Analyst Yogesh Tiwari observes robust demand across the North, East, and West, driven by strong housing and commercial projects. UltraTech also boosted its retail presence, increasing UltraTech Building Solutions outlets by 38% to 5,084. These outlets now contribute 21% of total sales. Analysts expect revenue to grow at a 19.1% CAGR and net profit at 41.7% from FY26-FY27.
4. Acutaas Chemicals:
IDBI Capital rates Acutaas Chemicals, a speciality chemicals firm, a ‘Buy’ with a target price of Rs 2,141 per share, a 24.9% upside. The company posted strong Q2FY26 results: revenue grew 23.9%, and net profit surged 93.5% YoY. Analysts Jason Soans and Khubaib Abdullah noted that growth in advanced pharmaceutical intermediates drove revenue, while a richer product mix boosted net profit.
Management projects 25% revenue growth for FY26, citing strong demand for key molecules and expanding its contract development and manufacturing (CDMO) business via the Ankleshwar unit. Acutaas expects to finalise three new CDMO contracts soon, each worth Rs 50-100 crore.
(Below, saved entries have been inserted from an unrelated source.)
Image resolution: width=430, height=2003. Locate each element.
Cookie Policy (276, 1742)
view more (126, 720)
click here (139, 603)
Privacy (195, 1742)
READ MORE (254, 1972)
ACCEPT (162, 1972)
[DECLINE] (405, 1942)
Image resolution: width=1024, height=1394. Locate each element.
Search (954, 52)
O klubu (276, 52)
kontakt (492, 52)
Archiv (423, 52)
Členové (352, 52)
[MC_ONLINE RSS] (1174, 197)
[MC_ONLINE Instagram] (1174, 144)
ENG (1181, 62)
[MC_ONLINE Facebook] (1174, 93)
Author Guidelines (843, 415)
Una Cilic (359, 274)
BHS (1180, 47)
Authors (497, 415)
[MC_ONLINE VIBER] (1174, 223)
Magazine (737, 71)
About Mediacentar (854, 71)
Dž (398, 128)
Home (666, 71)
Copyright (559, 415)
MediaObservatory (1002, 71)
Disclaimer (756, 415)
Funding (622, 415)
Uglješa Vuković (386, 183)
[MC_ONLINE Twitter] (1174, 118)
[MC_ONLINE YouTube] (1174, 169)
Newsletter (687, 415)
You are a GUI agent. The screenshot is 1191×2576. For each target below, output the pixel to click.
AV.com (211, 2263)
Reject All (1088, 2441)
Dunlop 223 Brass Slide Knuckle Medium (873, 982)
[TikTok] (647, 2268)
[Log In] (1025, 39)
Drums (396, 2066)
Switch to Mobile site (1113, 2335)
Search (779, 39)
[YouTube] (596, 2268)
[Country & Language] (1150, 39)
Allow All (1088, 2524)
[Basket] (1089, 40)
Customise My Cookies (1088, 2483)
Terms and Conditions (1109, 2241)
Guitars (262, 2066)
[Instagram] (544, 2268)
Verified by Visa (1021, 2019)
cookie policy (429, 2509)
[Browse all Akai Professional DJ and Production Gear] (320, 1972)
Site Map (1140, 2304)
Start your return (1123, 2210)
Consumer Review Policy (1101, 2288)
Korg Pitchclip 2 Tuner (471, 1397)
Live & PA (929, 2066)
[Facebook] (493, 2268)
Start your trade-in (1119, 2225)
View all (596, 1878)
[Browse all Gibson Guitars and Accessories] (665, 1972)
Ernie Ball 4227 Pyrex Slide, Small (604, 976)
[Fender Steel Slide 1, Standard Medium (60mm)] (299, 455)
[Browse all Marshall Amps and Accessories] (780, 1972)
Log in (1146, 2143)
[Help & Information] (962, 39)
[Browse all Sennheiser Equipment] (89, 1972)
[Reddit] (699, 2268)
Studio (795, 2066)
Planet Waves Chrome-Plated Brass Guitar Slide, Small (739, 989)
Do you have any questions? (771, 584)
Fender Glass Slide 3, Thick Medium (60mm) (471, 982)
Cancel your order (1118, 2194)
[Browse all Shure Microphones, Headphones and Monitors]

Looking ahead, Soans and Abdullah highlight Acutaas’ ambitious goal: achieving Rs 1,000 crore in CDMO revenue by FY28. A Rs 2,500 crore capital expenditure for FY26 will fuel this expansion, targeting high-growth areas like electrolyte additives to maintain momentum. Analysts project Acutaas will deliver a 26.8% revenue CAGR and a 48.6% net profit CAGR from FY26-27.
5. Can Fin Homes:
Axis Direct maintains its ‘Buy’ rating on this housing finance company, with a target price of Rs 985, an upside of 13.9%. The company reported strong Q2FY26 results, surpassing estimates across key metrics. Net interest income (NII) surged 19% YoY, thanks to wider margins. Asset quality also improved, with gross non-performing loans tightening QoQ to a mere 0.9%.
Analysts Dnyanada Vaidya and Abhishek Pandya foresee clearer growth as key markets like Karnataka and Telangana rebound. Can Fin Homes aims for Karnataka loan disbursements to hit Rs 300 crore per month by Q4FY26, aided by simpler property documentation. It also anticipates a gradual recovery in Telangana as loan defaults decrease.
Vaidya and Pandya emphasise the company’s swift expansion into northern and western India, where loan growth exceeds 25-30%. Can Fin Homes targets these non-southern markets to contribute 40% of its business by FY28. Margins should remain healthy, around 3.8%, benefiting from lower funding costs and increased lending to self-employed customers. Analysts project robust annual asset under management and NII growth of 15% and 13% respectively, through FY28.
Note: These recommendations are from various analysts and are not recommendations by Trendlyne.